Does anyone here have any favorite breeds? I find I like the look of natural colored sheep, but they don't seem to be common


----------



## purplequeenvt (Jan 4, 2016)

Technically speaking, a "natural colored" sheep is any sheep that is not white. The most common Natural Coloreds in the show world are Columbia Crosses.  

Border Leicester and Romney fleeces are favorites of handspinners. And a cross of the 2 breeds is lovely. 

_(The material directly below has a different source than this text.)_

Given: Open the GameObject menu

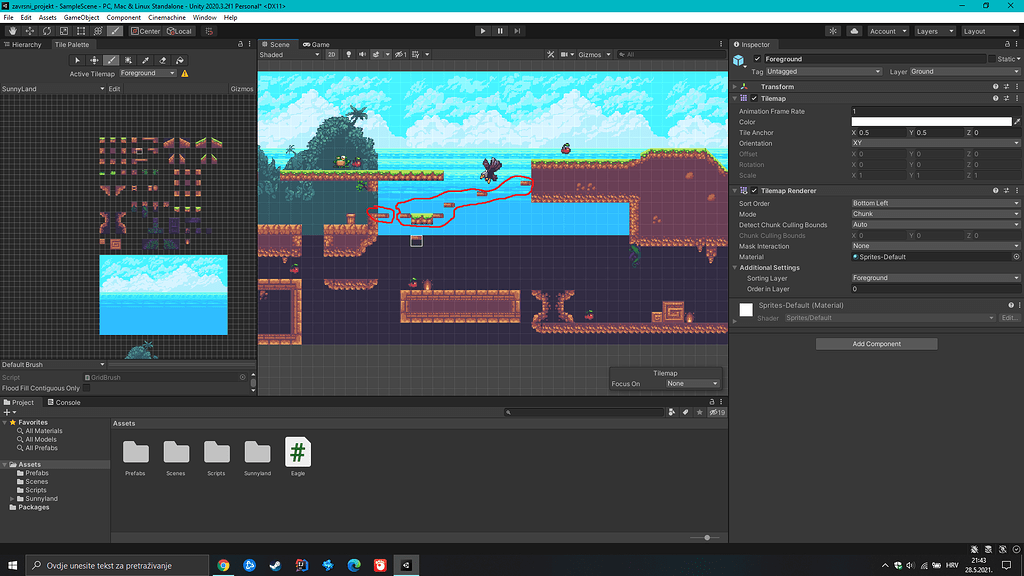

I think your first decision needs to be what type of fleece you are interested in.


----------



## intlgrrl (Jan 4, 2016)

I thought Romney was a bit rough, well I do remember spinners complaining about it when I was a kid... has the texture changed?


----------



## Roving Jacobs (Jan 4, 2016)

Keep in mind also that there are fads in sheep so what's super common or popular right now might be hard to find in 5 years or vice versa. Right now people seem to be crazy for cormos, longwools and bfls around here, who knows what people will be nuts for in the future. All my jacobs came from people who were getting rid of them to get icelandics and now a lot of them are trading those in for a couple different longwool breeds. Meanwhile I'm still very happy with my jacobs because they work well for what I want.


----------



## purplequeenvt (Jan 4, 2016)

intlgrrl said:


> I thought Romney was a bit rough, well I do remember spinners complaining about it when I was a kid... has the texture changed?



Romneys are a long (coarse) wool breed so yes, the fleece is a bit rough. Not nearly as coarse as a Lincoln though. 

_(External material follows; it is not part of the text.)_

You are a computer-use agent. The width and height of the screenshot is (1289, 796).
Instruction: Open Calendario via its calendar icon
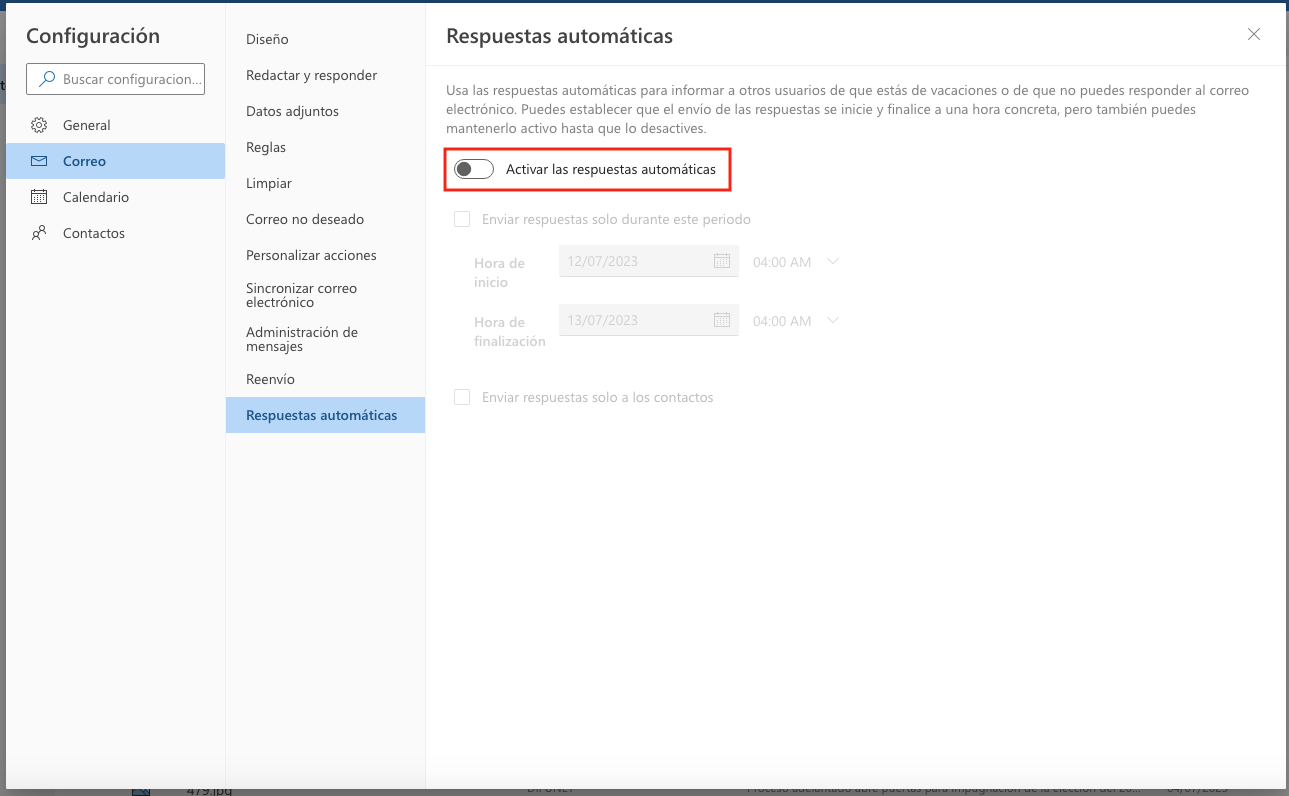pyautogui.click(x=38, y=196)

Personally, I love the long wool breeds. We've raised Border Leicesters for almost 16 years and we also have a few Lincolns, Southdowns, and Shetlands (not long wool). We also raised Romneys for a number of years.


----------



## intlgrrl (Jan 5, 2016)

Roving Jacobs said:


> Definitely go to the great lakes fiber show in Wooster if you can. Feel a lot of wool, meet a bunch of sheep breeds and see what people are buying and selling. It's always a good learning experience and a lot of fun.



When is the Great lake Fiber show???


----------



## Roving Jacobs (Jan 5, 2016)

It's May 28-29th at the Wayne Co Fairgrounds in Wooster. There's a sheep show/auction, wool competitions, and vendors. My farm vends there every year and I'm hoping to enter some fleeces this year. I think Norseofcourse is vending and showing this year too?


----------



## norseofcourse (Jan 5, 2016)

Roving Jacobs said:


> It's May 28-29th at the Wayne Co Fairgrounds in Wooster. There's a sheep show/auction, wool competitions, and vendors. My farm vends there every year and I'm hoping to enter some fleeces this year. I think Norseofcourse is vending and showing this year too?


Yep!     I'll have some of my stuff at a friend's booth, and I'll be entering a fleece or two in the wool competition.

The fiber show website is here:
http://www.greatlakesfibershow.com/
They'll update it more as the show gets closer.


----------



## intlgrrl (Jan 11, 2016)

I have marked the dates down!  So, do people usually keep more than one breed of sheep, or is that a personal choice?


----------



## Roving Jacobs (Jan 11, 2016)

I think if people are breeding purebred sheep the generally just have one breed, occasionally two, so they can really focus on that one and not have to worry about separating flocks. I am definitely the outlier with 3  People interested in production often have several breeds and mixed stock they mix to get the traits they want. If you're just keeping them as fiber pets there's no reason to not a few of whatever breeds you like though.


----------